В этом году Антонио Витор надеялся собрать девятьсот арроб. Если за арробу дадут двадцать тысяч рейс, то, пожалуй, останется немного денег, чтоб съездить в Эстансию. Девятьсот арроб — это уже кое-что, его плантация стоит теперь немало. А может быть, и больше, хотя техника-то у него слаба, баркас и корыто малы, электрической печи нет, их дом мало чем отличается от дома любого работника плантаций.

Но, несмотря на всё это, теперь, когда начинаются дожди, этот год обещает быть удачным. Другие годы были тяжелее, плохие были годы, трудные, иногда казалось, что не вытянешь. Как-то раз пришлось занять денег под большие проценты, когда засуха погубила урожай целого года и молодые побеги какао погибли. Он тогда не разорился только потому, что произошло повышение цен, и ему удалось заплатить долг, даже осталось немного. Антонио вспомнил и про наводнение, когда водой затопило молодые деревья и смыло часть дома.

Но всё это было дело прошлое, всё это осталось позади, а теперь он может собрать девятьсот арроб какао. Можно будет новый дом выстроить, нанять больше людей, пусть Раймунда отдохнет от работы на плантации. Ей очень нужно отдохнуть. Она так ослабла и постарела за последнее время, волосы совсем поседели, по ночам она стонала, ее мучили боли в ногах. Теперь через год-два она сможет отдохнуть в новом доме с побеленными стенами, с настланным полом. Она честно заслужила отдых, работала всю жизнь как вол. Она даже не походила на женщину, трудно было представить себе, что она когда-то была молодой. Она напоминала дерево, выросшее в этой земле и глубоко ушедшее в неё корнями; именно на корни были похожи ноги её, черные, с растопыренными пальцами. Старое дерево, выросшее в земле какао…

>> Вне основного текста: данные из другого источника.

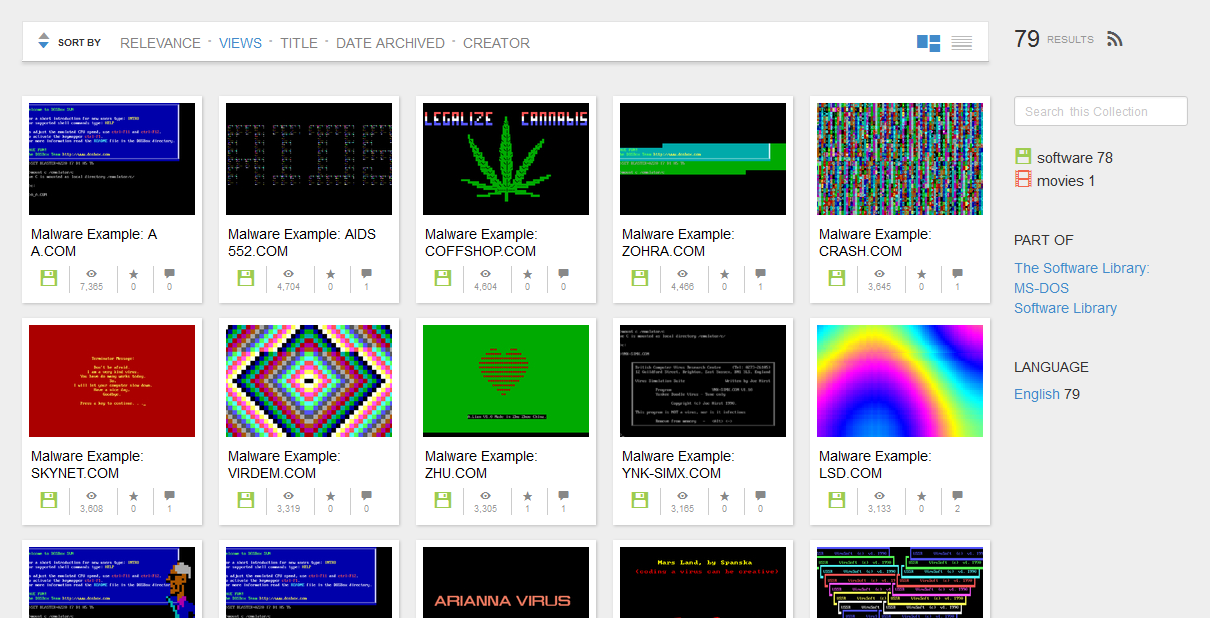The height and width of the screenshot is (618, 1210).
Task: Click the favorite star under ZHU.COM
Action: point(528,495)
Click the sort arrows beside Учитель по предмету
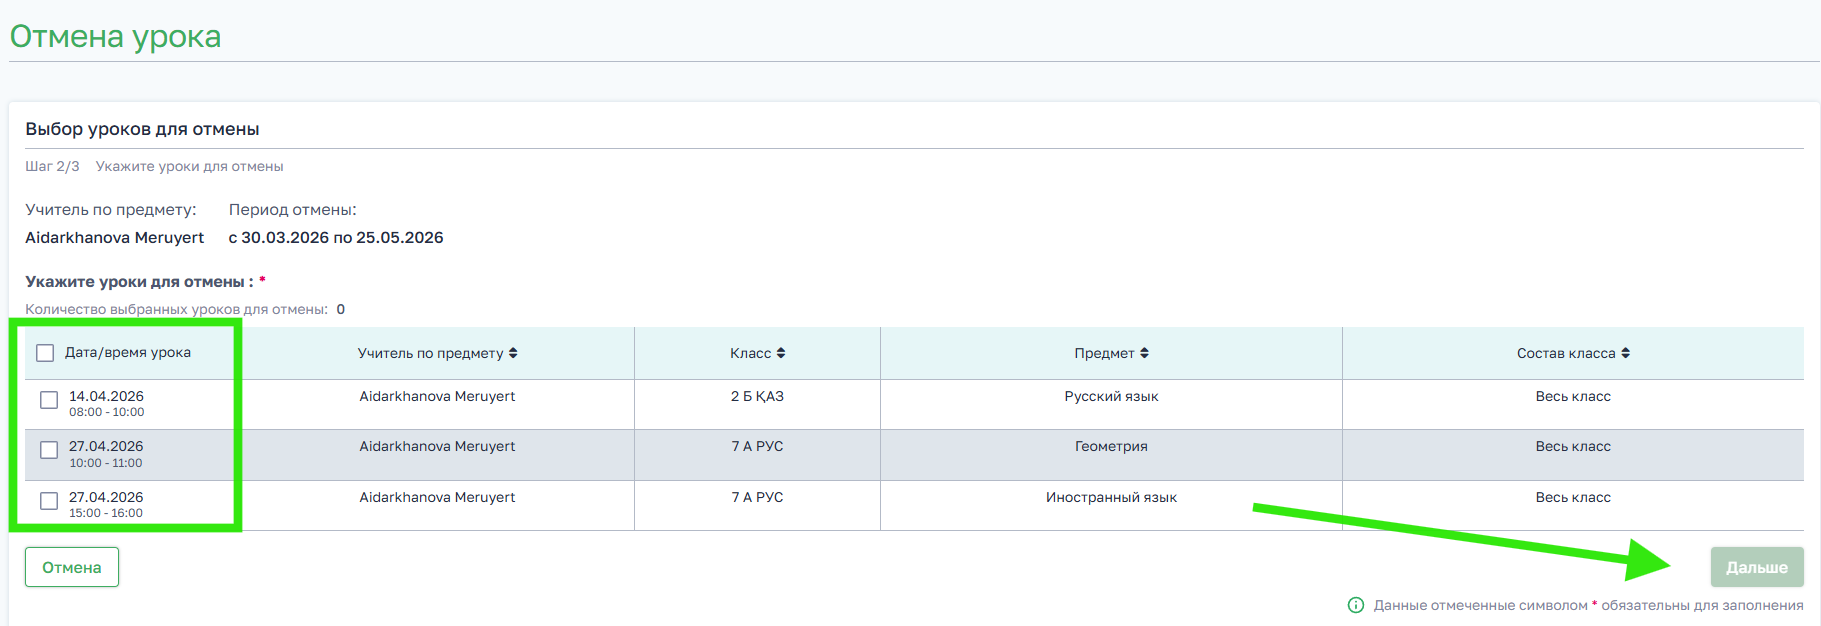The height and width of the screenshot is (626, 1821). (513, 353)
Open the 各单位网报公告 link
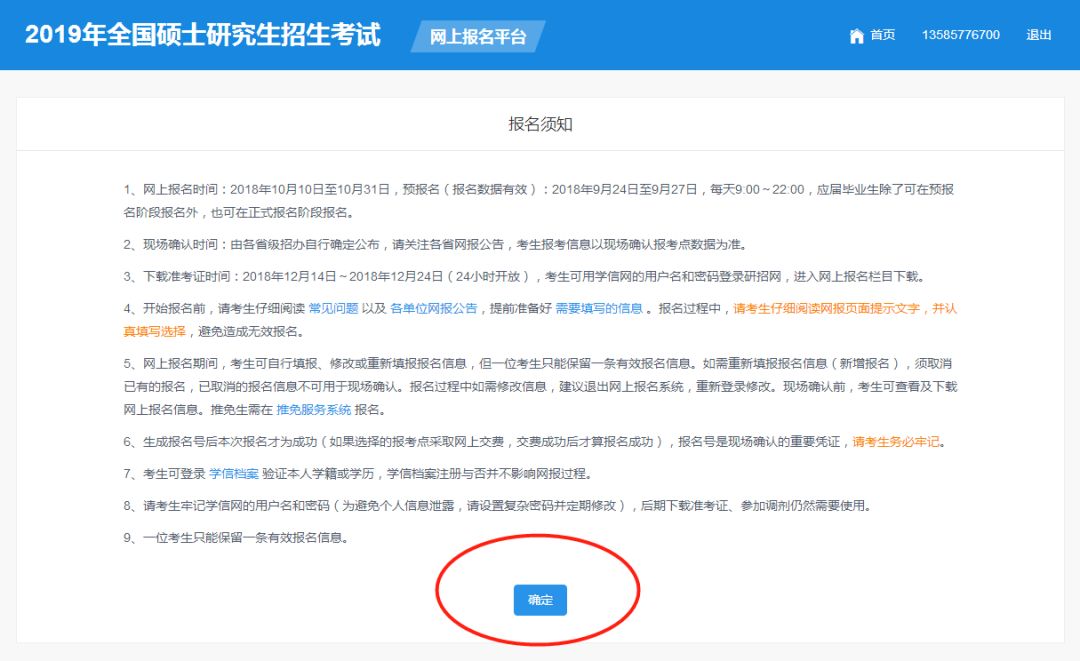Viewport: 1080px width, 661px height. coord(433,309)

Ей тоже нужен был этот дождь, который, казалось, совсем не собирается пойти в этом году, нужен для того, чтобы лицо её расцвело трудной улыбкой. С тех пор как над их краем нависла угроза засухи, Раймунда ходила хмурая, сердитая, говорила, что всё теперь пропало и никакой надежды нет. Она нуждалась в дожде, как нуждались в нем какаовые деревья. И вот теперь плывут над холмами тучи, чреватые дождём. Будет дождь, цветами покроются стволы и ветки какаовых деревьев, и на плантациях будут утопать в грязи ноги людей, а потом плоды какао станут жёлтыми, как золото. Для Антонио Витора нет в мире ничего более прекрасного, чем плантация какао, когда плоды, жёлтые, налитые спелым соком, озаряют своим золотым светом тень ветвей. И Раймунде тоже кажется, что это самое прекрасное в мире виденье. Она помолодеет, когда начнутся дожди, и с лица её сойдёт выражение суровой замкнутости, ноги будут утопать в мягкой грязи, растопыренные пальцы уйдут в землю, как корни дерева. Она похожа на дерево, выросшее в этой земле, их земле, которую они двадцать семь лет обрабатывали своими руками, на которой жили, спали, ели, любили, родили детей. Они глубоко ушли корнями в эту землю — два дерева, теперь уже два старых дерева.